[WHAT IS NEEDED] Once the line with "For every named" is found in the entries below, print it and each following line exactly, stopping after the line with "Demoledores (144, 1187)"; print nothing else.

[DATA SUPPLIED]
>>>>>

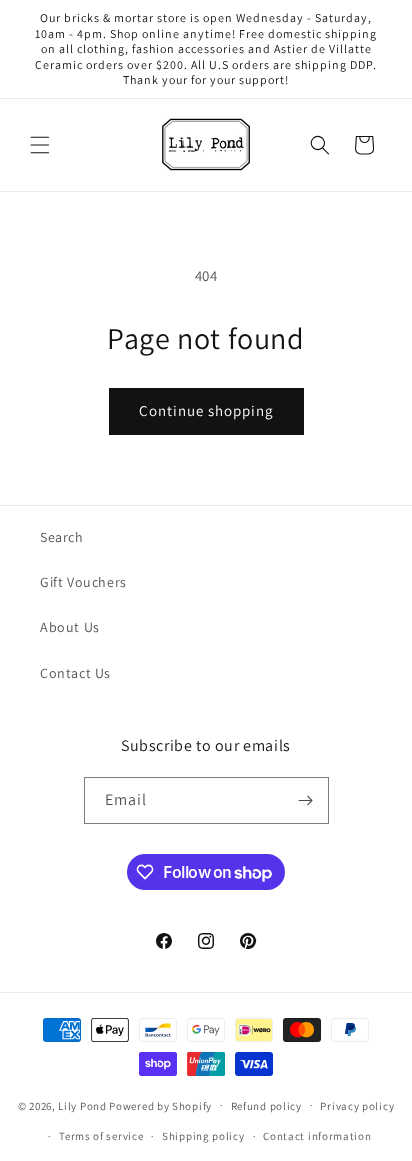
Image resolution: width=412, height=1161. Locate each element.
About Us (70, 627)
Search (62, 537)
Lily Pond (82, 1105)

<<<<<
>>>>>

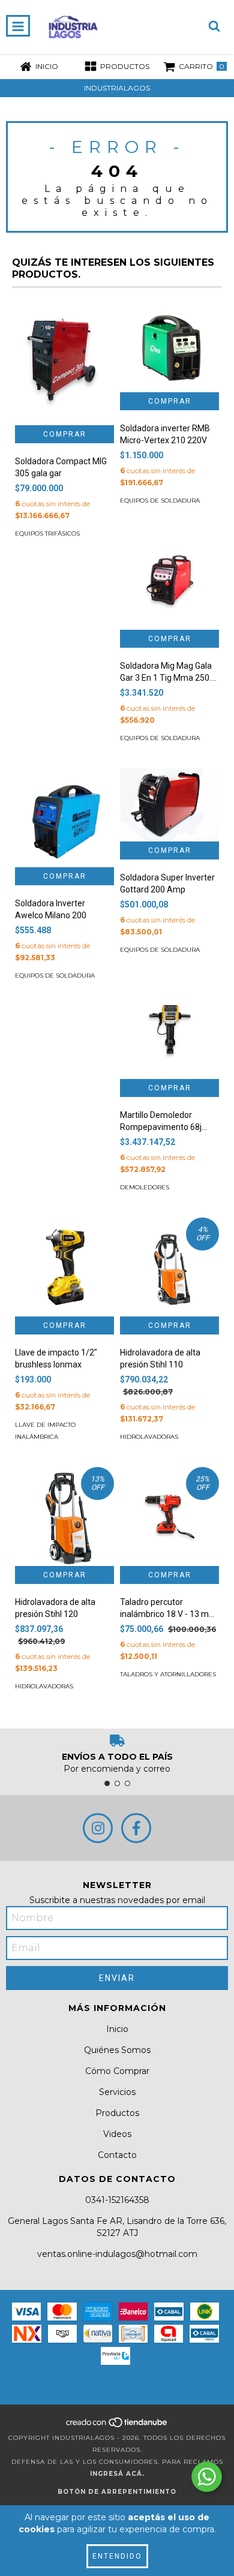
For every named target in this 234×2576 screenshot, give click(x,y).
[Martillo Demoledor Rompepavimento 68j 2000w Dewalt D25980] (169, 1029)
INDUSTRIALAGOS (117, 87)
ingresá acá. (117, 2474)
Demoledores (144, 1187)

<<<<<

[WRITTEN REPLY]
For every named target in this 234×2576 screenshot, give click(x,y).
[Martillo Demoledor Rompepavimento 68j 2000w Dewalt D25980] (169, 1029)
INDUSTRIALAGOS (117, 87)
ingresá acá. (117, 2474)
Demoledores (144, 1187)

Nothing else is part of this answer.